Ian Hanschen: "Presenting BlogNavigator. The ultimate in RSS experience." Very cool looking. Anyone try this yet? Ian's stuff always looks so cool.
Cameron Barrett is working for John Kerry consulting on online stuff. Cameron is on a short list of bloggers I've been reading since I got into blogging. Can't wait to see what he does.
Chris Pirillo reacts to the blogger bashing of Lockergnome's new design.
Shelley Powers: "I like him (Andrew Orlowski) because he makes fun of us (webloggers). We need to be made fun of because we're very silly and pretentious at times."
Silly and pretentious? Oh, no, not me. I'm not silly at all. Heh.
How do you know you're a geek? Well, if your definition of getting naked on a Friday night matches Brian Jackson's, you're definitely a geek.
Brad Abrams points to Josh Williams, who's started a blog about the 64-bit version of .NET. Oh, I agree with Brad, that's awesome.
Shaan, head geek at Autodesk, links to a video preview of the next version of Autocad. Looking cool.
Jason Lefkowitz: instant messaging at work.
"Jenny, the Shifted Librarian, reports that only two participants at this year's Computers in Libraries conference raised their hands when asked if they used instant messaging in their work. She calls this the most depressing moment of the conference."

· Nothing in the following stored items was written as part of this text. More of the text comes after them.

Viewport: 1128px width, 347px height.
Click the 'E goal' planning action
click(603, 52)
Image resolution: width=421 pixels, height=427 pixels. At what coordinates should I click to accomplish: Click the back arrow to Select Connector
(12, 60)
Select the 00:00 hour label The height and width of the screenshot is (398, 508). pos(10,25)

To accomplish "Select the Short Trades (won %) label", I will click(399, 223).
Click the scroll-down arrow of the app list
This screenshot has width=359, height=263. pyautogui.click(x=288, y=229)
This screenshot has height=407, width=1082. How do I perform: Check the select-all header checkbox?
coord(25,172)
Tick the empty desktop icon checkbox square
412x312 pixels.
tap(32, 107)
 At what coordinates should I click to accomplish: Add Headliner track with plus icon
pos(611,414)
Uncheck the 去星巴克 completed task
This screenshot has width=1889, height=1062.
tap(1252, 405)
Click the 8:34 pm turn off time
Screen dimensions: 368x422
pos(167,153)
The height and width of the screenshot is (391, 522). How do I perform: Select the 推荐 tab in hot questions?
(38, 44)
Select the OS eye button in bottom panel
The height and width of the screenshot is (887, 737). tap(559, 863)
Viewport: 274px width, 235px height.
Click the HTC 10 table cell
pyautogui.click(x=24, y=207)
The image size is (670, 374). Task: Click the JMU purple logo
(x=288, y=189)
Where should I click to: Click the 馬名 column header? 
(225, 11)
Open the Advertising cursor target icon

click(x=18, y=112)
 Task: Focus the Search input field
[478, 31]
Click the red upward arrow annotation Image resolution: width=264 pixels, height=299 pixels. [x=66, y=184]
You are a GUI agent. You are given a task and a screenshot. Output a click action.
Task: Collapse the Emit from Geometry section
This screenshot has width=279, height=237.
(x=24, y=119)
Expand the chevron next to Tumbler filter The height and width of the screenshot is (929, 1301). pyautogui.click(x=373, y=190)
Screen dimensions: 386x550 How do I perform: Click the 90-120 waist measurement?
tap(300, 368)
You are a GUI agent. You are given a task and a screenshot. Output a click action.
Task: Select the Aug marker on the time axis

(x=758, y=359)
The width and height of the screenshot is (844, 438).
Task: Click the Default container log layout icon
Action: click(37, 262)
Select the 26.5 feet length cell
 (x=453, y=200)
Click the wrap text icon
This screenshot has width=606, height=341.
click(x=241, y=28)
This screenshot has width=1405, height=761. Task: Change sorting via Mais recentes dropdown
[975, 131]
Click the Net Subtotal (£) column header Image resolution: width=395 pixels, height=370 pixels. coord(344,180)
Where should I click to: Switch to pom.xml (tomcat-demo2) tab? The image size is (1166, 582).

The Opensourcery sends a message to the IE team: an overview of browsers.
Lisa Williams has been going through all the notes of ideas that people left on Dave Winer's blog about "the future of blog tools." She's written up this awesome summary. Thanks to Amy Wohl for pointing to this.
Will someone get Tantek a Tablet PC? (Check out this "geeks waiting for airplanes" photo on Joi Ito's weblog). I thought he was on a Windows team now. Heh. For those who don't know, Tantek is the guy who represents Microsoft on the W3C and his team wrote the rendering engine in IE on the Macintosh.
Wow, Gretchen, on Microsoft's "technical careers blog" responds to my earlier blog. Is there anyone at Microsoft who doesn't work on Friday nights?
"I know Zoë and I will both try to show our human sides, and Robert, thanks for the great feedback. I will try to quiet the "PR" voices in my head. It's just hard sometimes so help keep me in check."
Alright! You tell me if I get too arrogant too. :-)
Are you working for a software company? Or, are you a startup? Microsoft is producing the "ISV Show" just for you. Interviewed there is venture capitalist Jeremy Allaire, talking about blogging opportunities (in the "startup" segment).
Hmmm, why doesn't the ISV show have an RSS feed? I really liked this show and want to be warned everytime a new show comes online.
InternetNews: Thumbs up for Longhorn security lockdown.
What do you think about the approach being talked about here?
Someone I know and trust told me to be careful cause I've lost my humility and become arrogant and self important. "Is that a Microsoft disease?" he asked.
"Nah, it's a A-list blogger thing," I answered in my head, trying to joke my way out of the criticism. But, seriously, arrogance and self-importance is something I need to guard against. Kick me if I get arrogant again.
On other sides of the coin, I see Pat Helland is blogging. Man, if there's a guy who deserves to be arrogant, it's Pat. The dude gives a good speech (if you ever get a chance to hear him, go, he spoke to an all-staff I was at a month ago and it was great).
I got some pictures of Pat around here somewhere. I'll try to get those on the moblog. Added bonus? Singing with Don Box.
Oh, another big event happened today too. Microsoft's HR department started a blog. One problem: it's way too cautious. Way too PR'ish. Come on, let your human voices show! (The HR person who helped hire me is helping with this effort and she was awesome. Very personable. Very knowledgeable about the industry. Very smart. Engaging. Interesting. I'm looking to see some of those attributes come out on the blog (I shouldn't judge a blog by its first post).
Some things I'd like to see them talk about:
1) What happens to my resume after I send it in in response to a job posting on Microsoft's Careers page?
2) If I screw up on an interview, will I get a second chance with a different team?
3) How can we get an RSS feed of all available jobs at Microsoft?
4) What is the goal of interviews? Take us through the process from the HR department's point of view. What are some of the latest techniques that you're reading about on the Internet that you like or hate?
5) Which weblogger are you most likely to hire, or think about hiring?
6) Do you do searches on job candidates to see what they've written on the Internet?
7) How much negotiation is allowable (or adviseable) from your position during a job interview?
I think this is really a positive thing, though. I imagine a day when every team writes openly and interactively on the Web. A great step forward for corporate transparency.